Point 1: The primary outcome measure of this study is functional recovery following tMCAo as determined with the staircase test. The study has been powered accordingly. Secondary outcomes constitute Rotarod performance, stroke volume (quantified on MR imaging or brain sections, respectively), diffusion tensor imaging (DTI) connectome mapping, and histological analyses to measure neuronal and microglial densities, and phagocytic activity.

Point 2: Male mice at the age of 10-12 weeks will be used for experiments. The abstract has been modified accordingly.

Point 3: Funds for transgenic animal breeding will be provided by the German Federal Institute for Risk Assessment and parts of the study will be supported by grants of the Federal Ministry of Education and Research (BMBF) for the Center for Stroke Research Berlin to UD, CH and PBS and the Berlin Institute of Health, QUEST Center to UD.

Point 4: Temperature will be maintained at 37 ± 0,5 °C during surgery or imaging procedures using a closed loop homeothermic feedback system which consist of a heating blanket connected to a rectal probe.

Point 5: Following tMCAo animals will have access to mashed chow placed on the cage floor in a petri dish for up to 24 hours after surgery. There will be no additional fluid replacement.

Point 6: The brain itself is not sensitive to pain. Local delivery of gel comprising anesthetics is sufficient to reduce the pain that originates from the wound and the vessels. Many inflammatory signals are modulated by non-steroid analgesic drugs or opioids. Therefore, we aimed to avoid using drugs that probably affect stroke outcome or inflammatory signaling including phagoptosis.

Point 7: The dosing regimen of EMD121947 (cilengitide), an inhibitor of phagocytic signaling, was decided based on results from previous pharmacokinetic studies in mice and preliminary, unpublished data.

Point 8: Only male mice will be included in this study, which might introduce a potential sex bias. However, including female animals is likely to increase variation, which, in turn, would require the use of additional animals, time, and effort. The number of subjects for this study was limited to the minimum required to obtain scientifically meaningful results and only the use of male mice has been approved by the Berlin Ethical Review Panel (LaGeSo). If results from the pharmacological intervention study will be encouraging, we would consider planning a pre-clinical trial that is powered to study sex differences by EMD121947.

Point 9: We expect that the variation of Rotarod results will be smaller if the best run out of three trials is used rather than the average.
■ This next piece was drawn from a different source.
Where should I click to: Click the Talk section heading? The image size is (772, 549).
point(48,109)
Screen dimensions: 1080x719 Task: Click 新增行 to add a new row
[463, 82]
If we would calculate averages across three trials, an accidental slip or drop off the rod that is caused by lack of attention or motivation would falsely increase variation. We believe that this approach is best suited to obtain adequate information on the motor coordination of a given animal.

Point 10: As specified on page 5 in the Materials and Methods section, endpoints will be at 3, 5, or 28 days following 45min tMCAo, respectively.

Point 11: As specified on page 5 in the Materials and Methods section, animals will be killed for histological and biochemical analyses after 3, 5, or 28 days after 45min tMCAo, respectively. To improve clarity, this information has now also been included on page 7 (study design).